In September, the fast-food chain that brought the world a bread bowl stuffed with pasta shifted its focus to “quality ingredients and craftsmanship.” Yes, you heard right: Domino’s now has a line of “artisan” pizzas. And guess who now makes "artisanal" chips? Tostitos. With the corporate appropriation of a word that means handmade by craftspeople, it seems that "artisan" is poised go down the same frought path as “green” and “organic."
That’s a shame. We live in the age of basics as luxuries, where eaters and consumers are less compelled by frills than by quality and are willing to pay more for locally made or carefully produced (in a word, artisanal) products and experiences. Whether that’s a bunch of beets from a nearby farm, a shave at a barber shop, or a meticulously prepared cocktail, it’s a quasi-political movement as much as an aesthetic one, reflecting an increased interest in supporting small businesses and supply chains with minimal environmental impact. When corporations hijack the terminology without the ethos, they confuse people, rendering once-descriptive words useless.
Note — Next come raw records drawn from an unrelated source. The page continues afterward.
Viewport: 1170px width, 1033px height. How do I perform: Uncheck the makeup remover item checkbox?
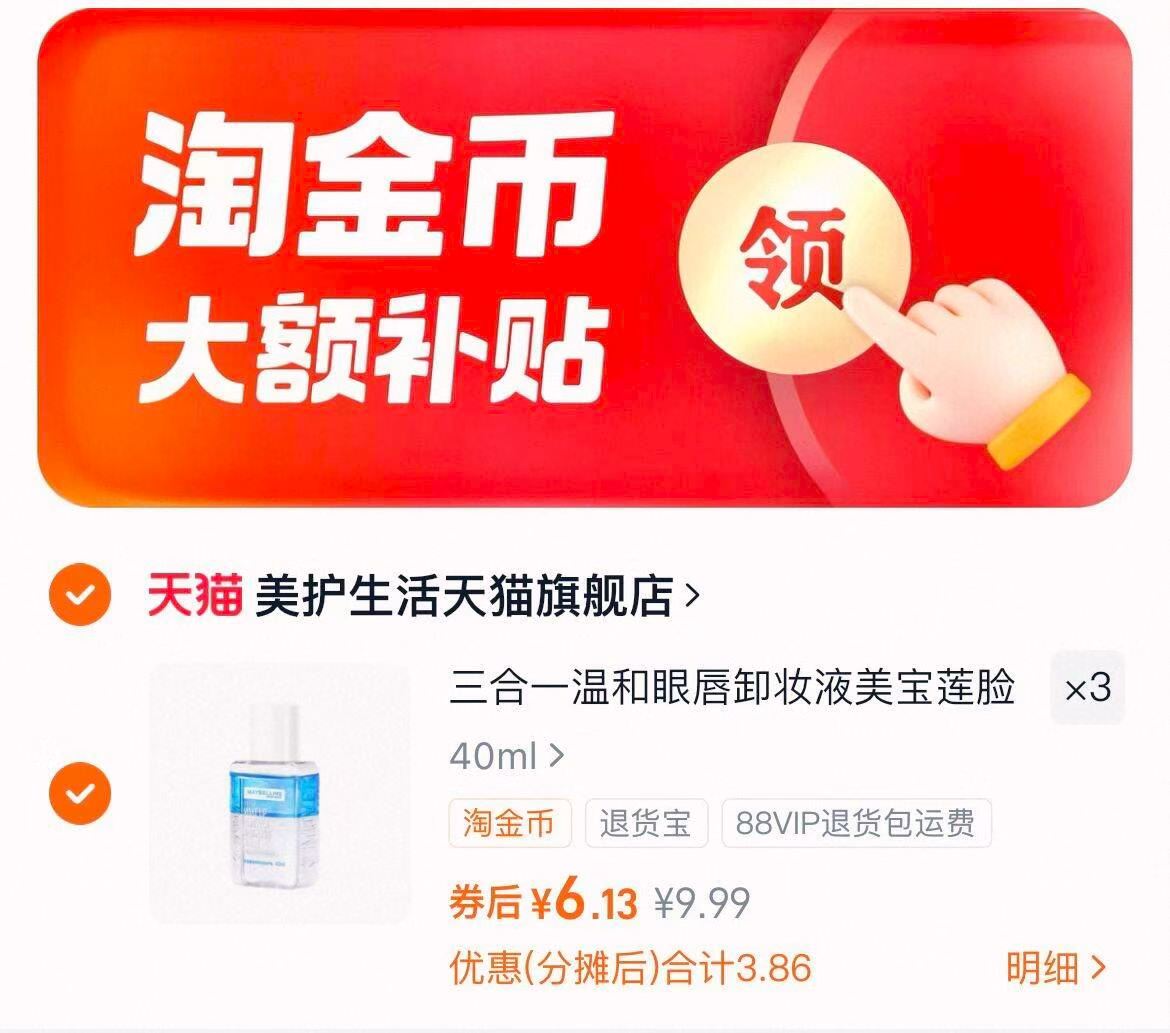tap(80, 793)
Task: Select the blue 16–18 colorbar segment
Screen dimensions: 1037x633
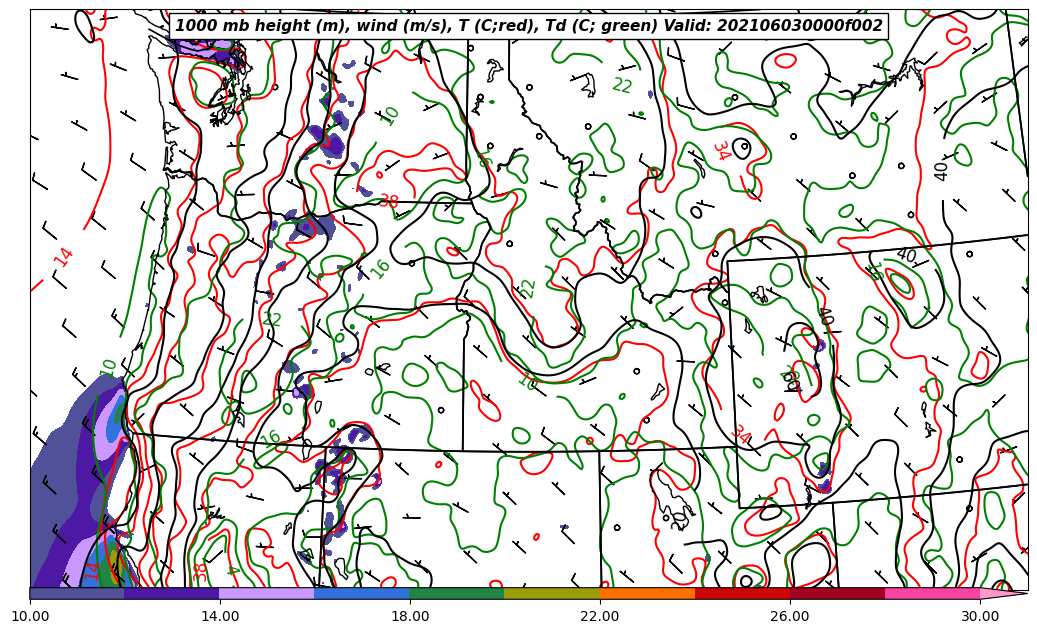Action: (362, 593)
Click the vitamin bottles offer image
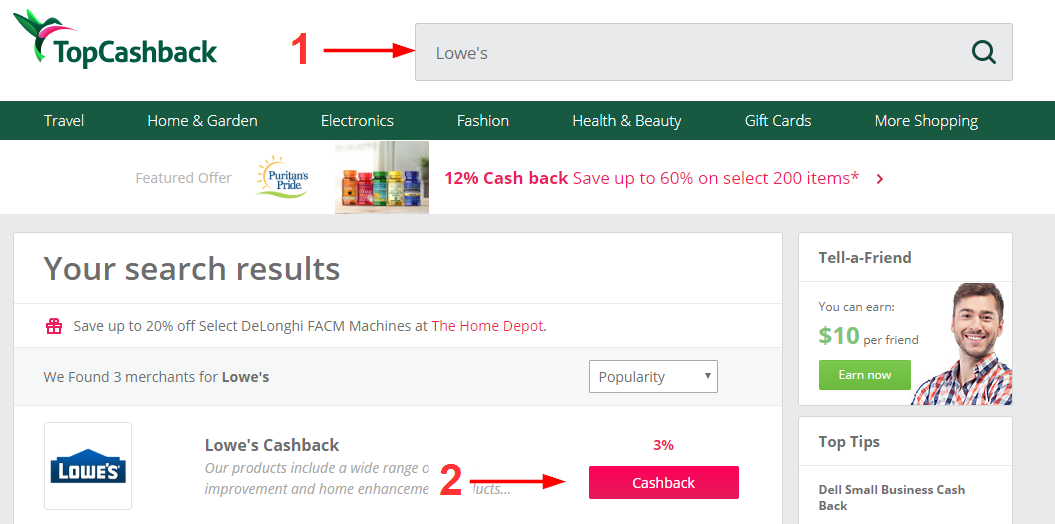The image size is (1055, 524). tap(381, 178)
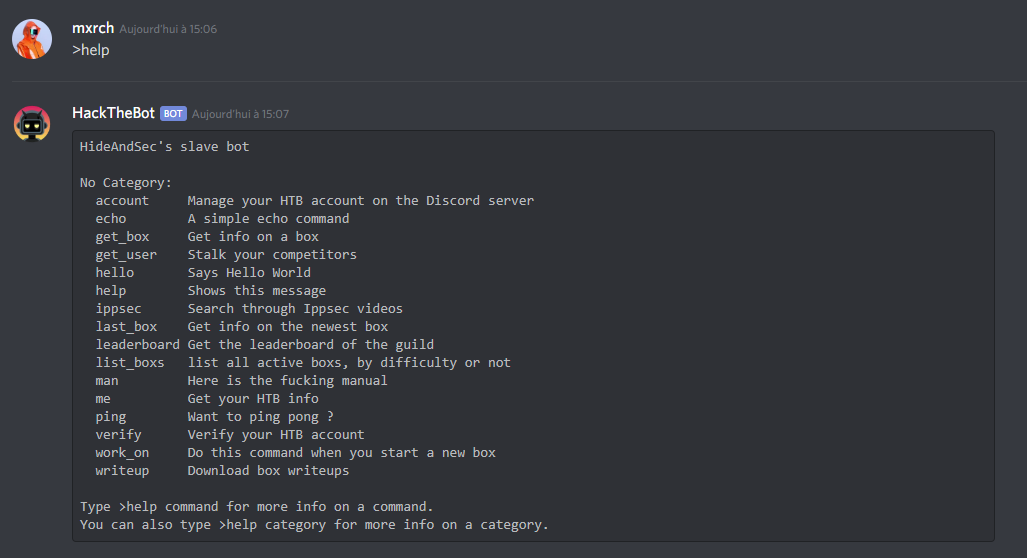The height and width of the screenshot is (558, 1027).
Task: Click the "No Category:" heading
Action: [126, 183]
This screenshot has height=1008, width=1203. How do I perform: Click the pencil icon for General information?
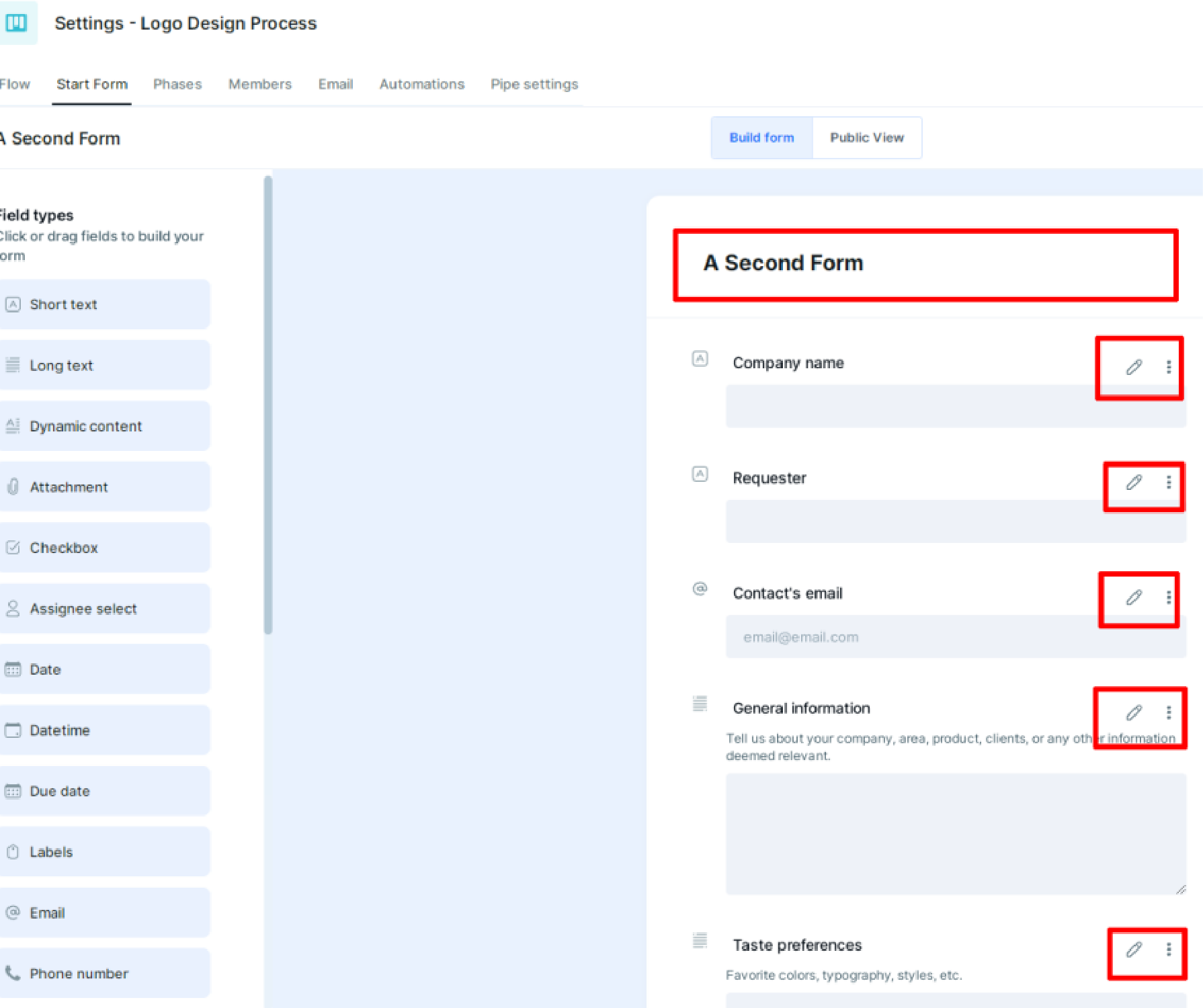tap(1134, 712)
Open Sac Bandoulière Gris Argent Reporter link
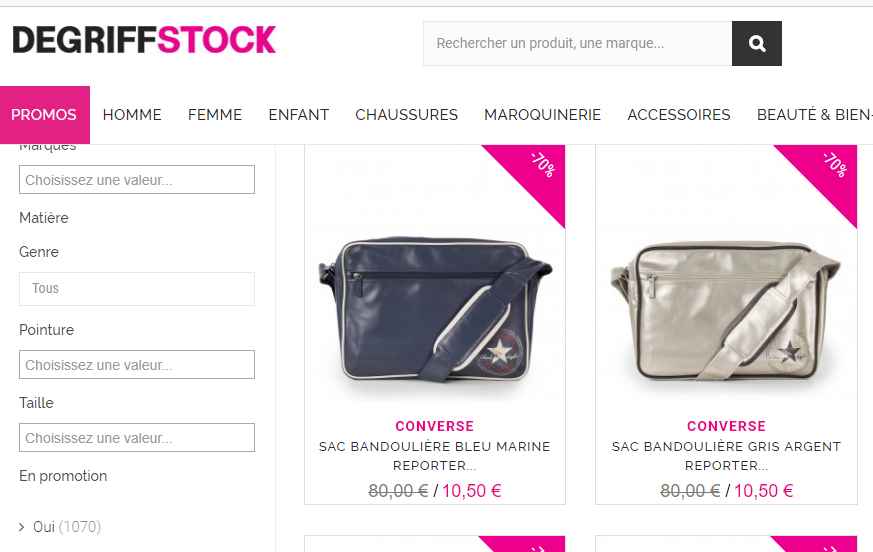 [x=726, y=456]
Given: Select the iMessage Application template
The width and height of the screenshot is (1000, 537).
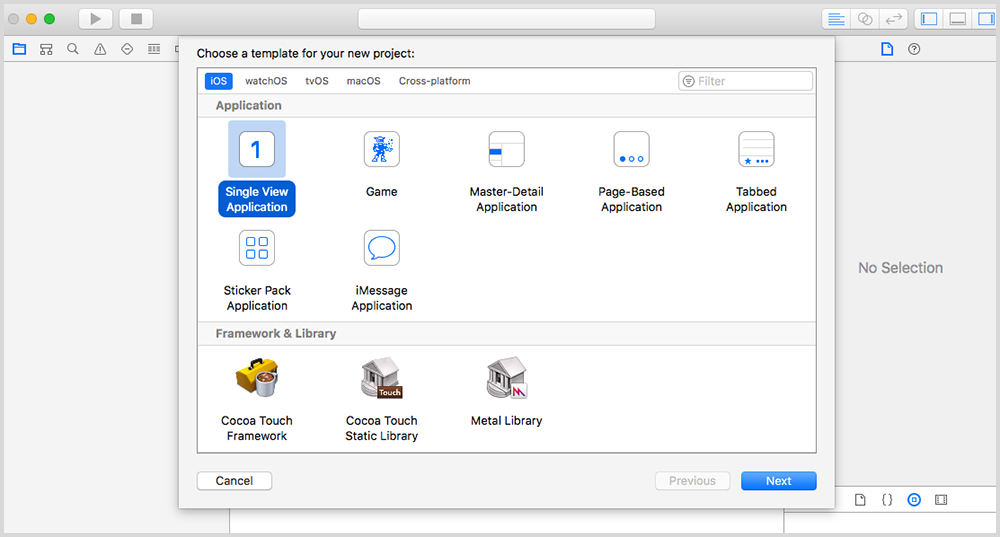Looking at the screenshot, I should pos(381,248).
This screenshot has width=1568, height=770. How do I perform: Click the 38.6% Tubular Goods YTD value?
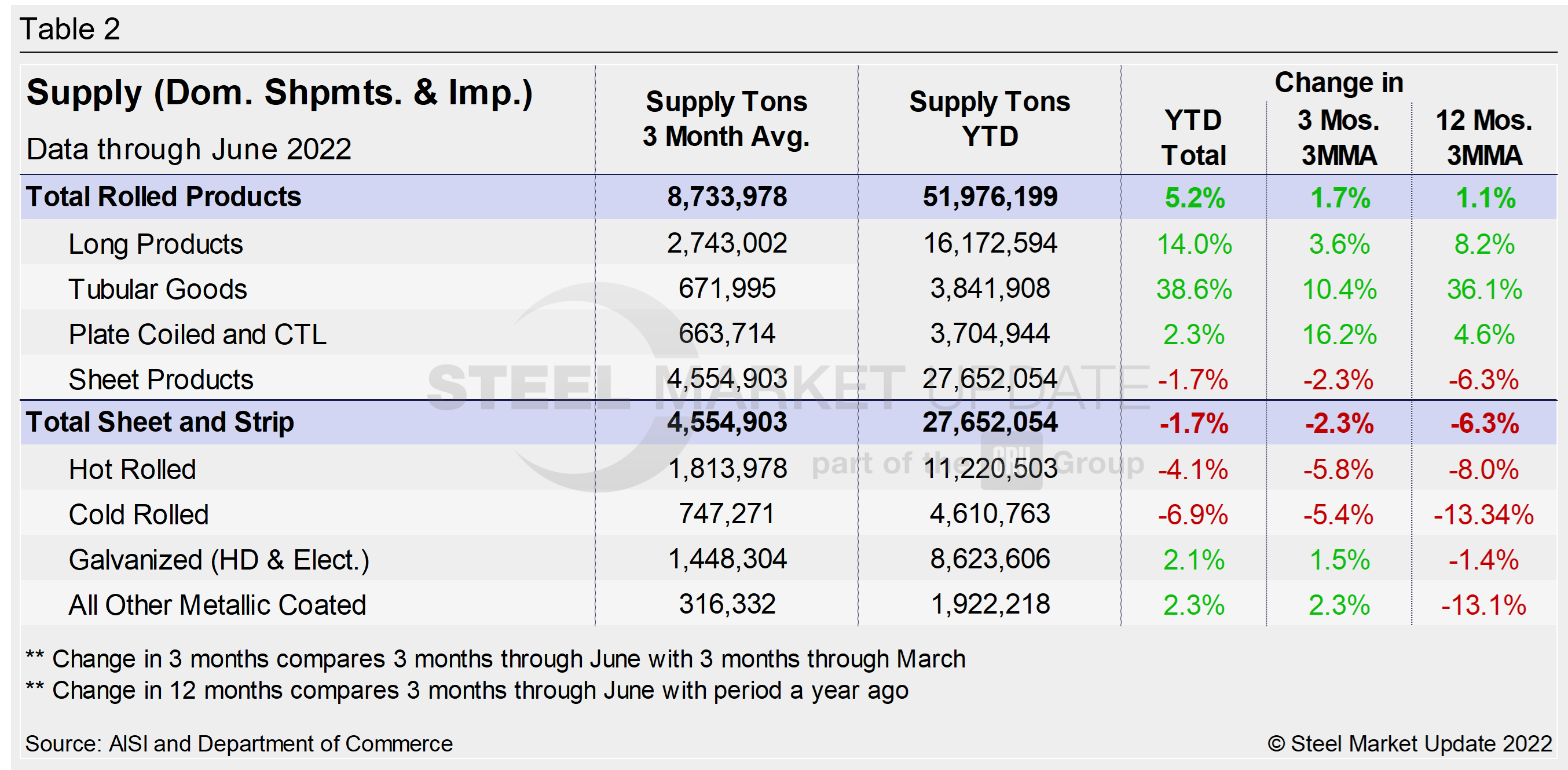pos(1193,289)
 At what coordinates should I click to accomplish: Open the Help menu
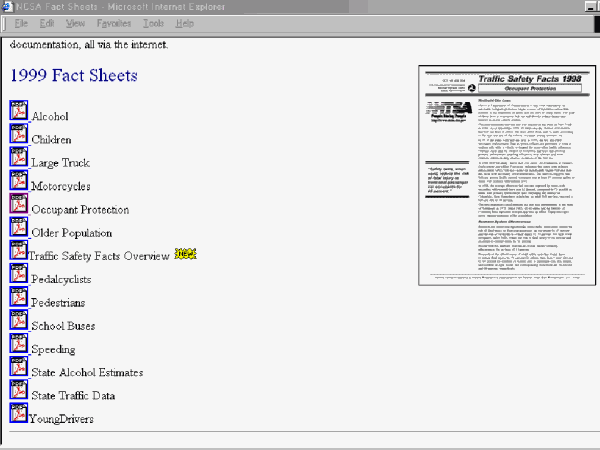click(185, 23)
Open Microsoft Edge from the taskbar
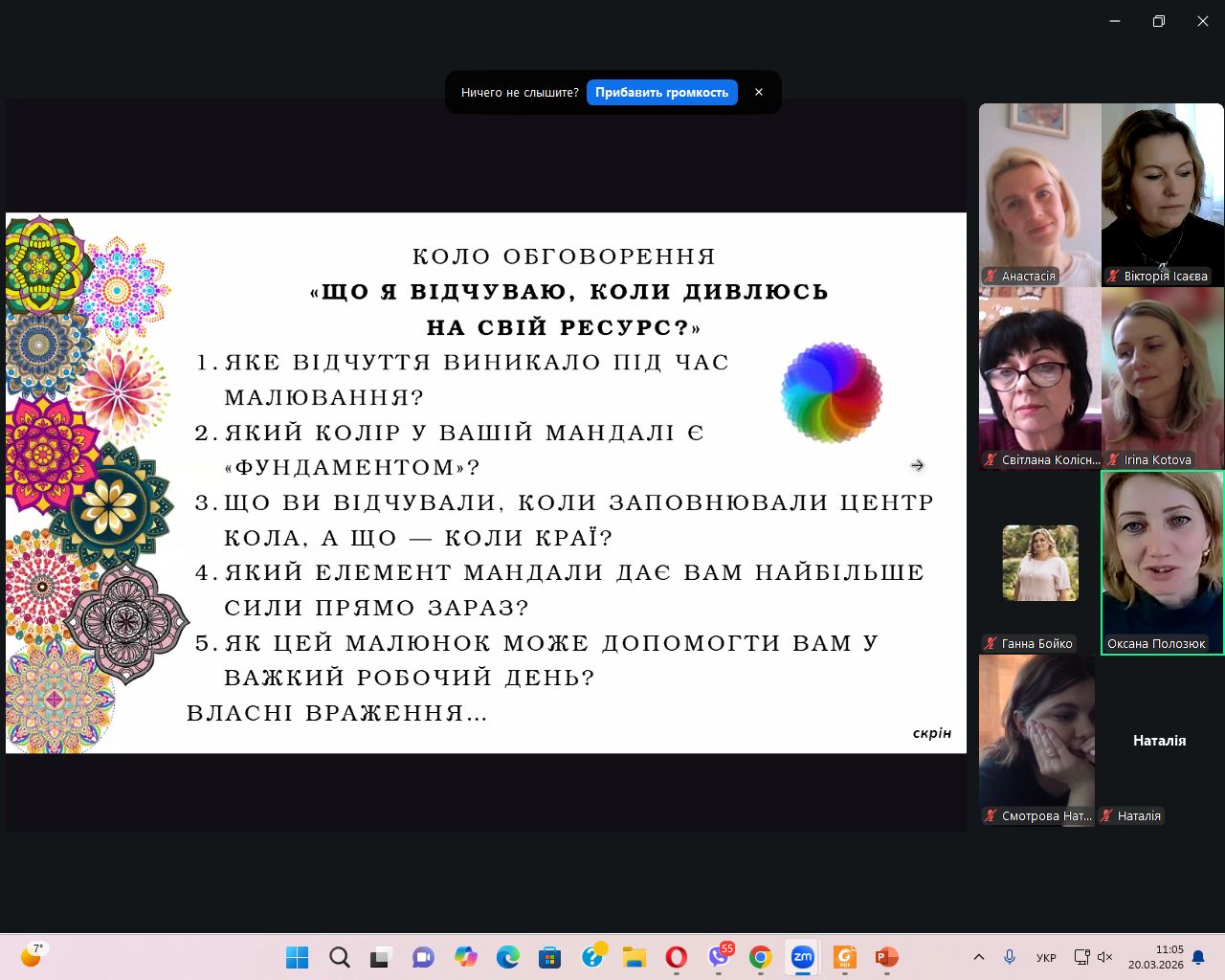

At the same time, it could be argued that the problem is of the food movement's own making. It has convinced people to honor farmers by paying more for local vegetables. But for some, shopping at a farmers' market is just another way to consume conspicuously, like buying fancy bottled water. And for those who can't afford to spend more, there's something aspirational about artisanal goods, now produced for the masses with a little help of our friends at Domino's.
The only question now is, what’s the new artisanal?